Okay, maybe that’s a little hard. SABMiller opened a new greenfield brewery in south-eastern Nigeria in August 2012 with an annual capacity of up to 500,000 hectolitres for an investment of over U$100 million. This brings SABMiller’s total number of sites in Nigeria to four, having first entered the market in 2009 through a strategic alliance with Castel.
But its capacity is still way, way behind Guinness (circa 5 million hectolitres) and by allowing Heineken to acquire the Sona breweries the Dutch top dog was able to increase its capacity by a massive 30%. Surely it would have been more prudent for SABMiller, or Anheuser-Busch InBev come to that, to spend the €500 million+ that Heineken paid to the Sona Group (SNS Securities estimate) in order to gain an immediately operational production framework and prevent Heineken from strengthrening its already dominating position.

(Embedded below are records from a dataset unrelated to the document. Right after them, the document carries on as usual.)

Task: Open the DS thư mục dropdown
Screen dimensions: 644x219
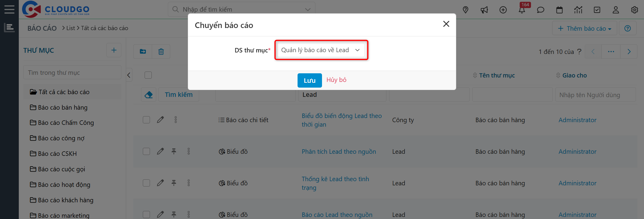Action: click(x=321, y=50)
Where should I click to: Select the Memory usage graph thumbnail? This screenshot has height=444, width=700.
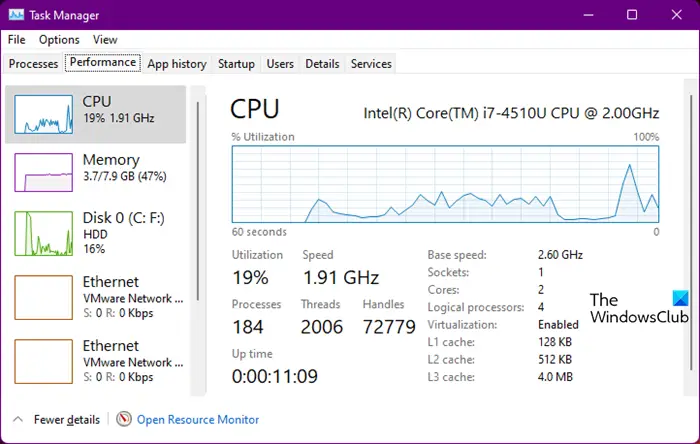click(44, 171)
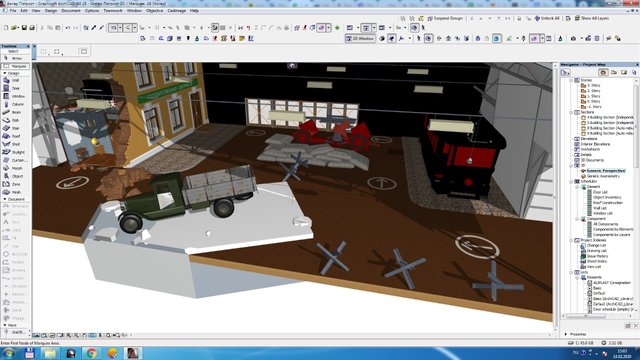The height and width of the screenshot is (360, 640).
Task: Select the Door tool
Action: 15,88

With the spectre of obesity hanging over the soft drinks industry, big names like Coca-Cola and PepsiCo are at pains to introduce more consumer friendly sweetening agents into their drinks. A number of artificial sweeteners have been employed over the years including aspartame, cyclamate and saccharin but the public are wary of actual or perceived side effects. This has led to attention focusing on more natural low calorie sweeteners and this, in turn, has opened the door for stevia.
Stevia extracts have up to 300 times the sweetness of sugar with the major advantage that stevia is natural, not artificial, being a member of the sunflower family (Asteraceae). However, stevia is not finding an easy path to success. It has been employed by Schweppes Australia and by Fanta in Turkey but it was only in December 2008 that it received FDA approval in the US. The European Food Safety Authority subsequently gave a positive safety assessment of stevia in early 2010 and full EU approval was formally approved in November 2011.

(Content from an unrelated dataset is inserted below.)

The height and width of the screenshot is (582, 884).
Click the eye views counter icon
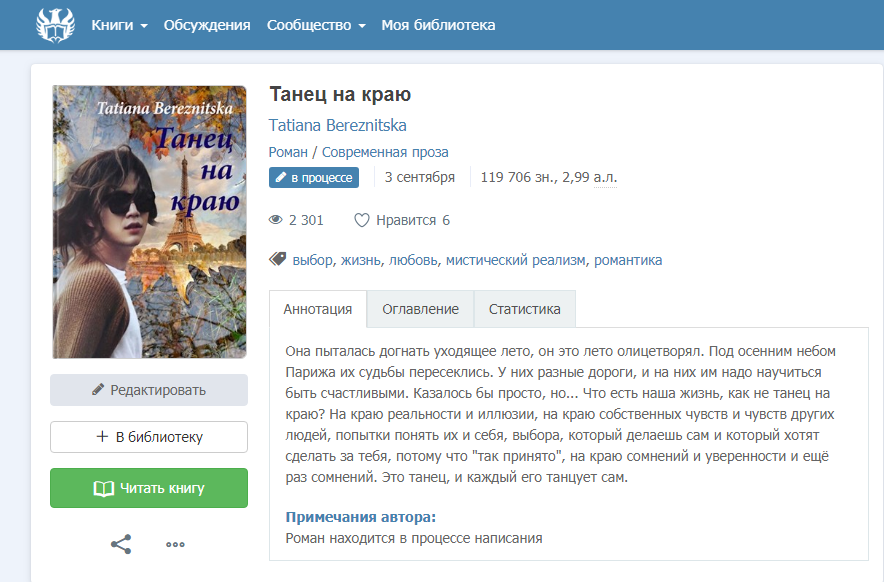click(x=276, y=220)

And it is here that the tumble weeds roll weightlessly across the desert plain. Full EU approval was achieved over a year ago, so where is the eagerly anticipated avalanche of stevia based soft drink launches? Europe is crucial to their development. According to Pure Circle Ltd, the region accounts for a quarter of the global sweetener market. This represents an even larger contribution than the US. However, stevia is not exactly projecting headline news as a soft drinks sweetener. In Belgium, for example, I am only aware of it being adopted by Lipton iced tea in 2011 and Nestea this year.

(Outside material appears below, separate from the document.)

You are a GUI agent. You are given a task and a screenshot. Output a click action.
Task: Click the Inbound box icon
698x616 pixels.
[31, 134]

Pure Circle had calculated that worldwide consumption of stevia should be more than 50% higher at the end of 2011 than it was in 2010. But there remain reservations about how large the market could actually become. With criticisms in respect of previous sweeteners, consumer education is a fundamental issue that must be addressed to support its rise. After four years exposure in the US, it is doubtful that the majority of the country’s population are even aware of stevia. Then, there is the price hurdle, especially when economies are still feeling the backlash of recession. To me, the main concern remains the bitter after taste. But if we can (reputedly) send men to the moon, surely we can overcome a little matter of taste?